• [TRECHO EXTRAÍDO]
Como registrei, também em meu artigo de domingo passado, em seu primeiro discurso sobre política externa no Itamaraty, o presidente Castelo Branco condenou a política externa independente, chamando-a de “bifronte”.
Nesta visão, o bifrontismo era sinônimo de afastamento de uma linha política maior a qual se deveria obedecer.
Hoje já não há dúvida que o bifrontismo era uma espécie de missa de sétimo dia da política externa independente, encomendada pelos áulicos do “destino manifesto” defendido pelos Estados Unidos da América, que, a propósito, votou contra todos os princípios adotados pela UNCTAD.
Não satisfeito em cassar os direitos civis e políticos do embaixador Jaime de Azevedo Rodrigues, a afinidade com o “destino manifesto” promoveu um inquérito administrativo em que correram o risco de serem punidos jovens diplomatas que cometeram o erro de defender a soberania brasileira.
Dentre esses, registro os nomes de meus colegas e mestres Jório Dauster Magalhães e Silva e Álvaro Gurgel de Alencar Neto, este último já falecido após uma vida exemplar de defesa inabalável do interesse nacional. Um ás da Diplomacia multilateral brasileira.
Manda a justiça que se registre a atitude equilibrada e corajosa do embaixador Vasco Leitão da Cunha, primeiro Chanceler dos governos militares. Sem ele, o destino manifesto seria a degola.

• [CONTEÚDO DA LISTAGEM]

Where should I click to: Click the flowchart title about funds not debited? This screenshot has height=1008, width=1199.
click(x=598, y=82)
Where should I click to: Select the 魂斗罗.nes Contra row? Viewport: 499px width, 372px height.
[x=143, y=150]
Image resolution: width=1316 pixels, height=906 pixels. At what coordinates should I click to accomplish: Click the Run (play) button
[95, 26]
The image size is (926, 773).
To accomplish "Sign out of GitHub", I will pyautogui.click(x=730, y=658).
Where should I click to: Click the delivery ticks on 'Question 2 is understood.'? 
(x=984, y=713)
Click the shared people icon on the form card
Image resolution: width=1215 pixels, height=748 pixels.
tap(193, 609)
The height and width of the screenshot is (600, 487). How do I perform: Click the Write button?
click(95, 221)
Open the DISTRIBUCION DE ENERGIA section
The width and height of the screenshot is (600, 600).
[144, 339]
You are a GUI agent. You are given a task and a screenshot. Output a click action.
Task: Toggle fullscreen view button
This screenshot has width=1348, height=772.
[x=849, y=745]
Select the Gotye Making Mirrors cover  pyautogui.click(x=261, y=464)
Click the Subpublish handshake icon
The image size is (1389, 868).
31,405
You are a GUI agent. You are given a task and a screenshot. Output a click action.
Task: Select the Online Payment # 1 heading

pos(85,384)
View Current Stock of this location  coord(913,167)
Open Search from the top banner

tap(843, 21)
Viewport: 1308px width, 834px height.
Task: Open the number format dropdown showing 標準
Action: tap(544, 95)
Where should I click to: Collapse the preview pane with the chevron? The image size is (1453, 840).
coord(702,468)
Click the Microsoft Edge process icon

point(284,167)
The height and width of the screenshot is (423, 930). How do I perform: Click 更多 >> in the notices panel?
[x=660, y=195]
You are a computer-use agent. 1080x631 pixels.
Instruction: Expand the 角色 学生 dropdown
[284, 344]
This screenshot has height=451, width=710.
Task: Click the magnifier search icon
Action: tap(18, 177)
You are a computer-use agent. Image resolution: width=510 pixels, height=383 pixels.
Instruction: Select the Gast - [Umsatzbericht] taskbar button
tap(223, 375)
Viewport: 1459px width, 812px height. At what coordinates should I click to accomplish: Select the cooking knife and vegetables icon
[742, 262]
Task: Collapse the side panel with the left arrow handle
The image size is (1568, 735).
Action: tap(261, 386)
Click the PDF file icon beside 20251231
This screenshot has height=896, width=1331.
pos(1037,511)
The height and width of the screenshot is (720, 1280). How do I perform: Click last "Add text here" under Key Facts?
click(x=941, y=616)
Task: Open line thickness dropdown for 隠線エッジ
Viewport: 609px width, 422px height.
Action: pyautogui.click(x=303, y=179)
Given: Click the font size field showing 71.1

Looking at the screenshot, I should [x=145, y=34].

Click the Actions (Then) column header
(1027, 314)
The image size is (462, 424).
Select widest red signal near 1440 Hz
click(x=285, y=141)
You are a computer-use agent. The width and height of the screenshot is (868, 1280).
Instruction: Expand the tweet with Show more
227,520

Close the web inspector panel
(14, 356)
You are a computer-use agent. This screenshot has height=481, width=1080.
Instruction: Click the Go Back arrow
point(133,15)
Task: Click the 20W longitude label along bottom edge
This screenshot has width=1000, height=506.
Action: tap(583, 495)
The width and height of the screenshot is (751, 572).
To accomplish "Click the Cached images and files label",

• [A TAREFA]
Transcreva do trecho extraído, sem nenhuma alteração, a passagem que começa em "Hoje já não" e vai até "adotados pela UNCTAD.", incluindo essas palavras.

• [EXERCÍCIO RESOLVIDO]
Hoje já não há dúvida que o bifrontismo era uma espécie de missa de sétimo dia da política externa independente, encomendada pelos áulicos do “destino manifesto” defendido pelos Estados Unidos da América, que, a propósito, votou contra todos os princípios adotados pela UNCTAD.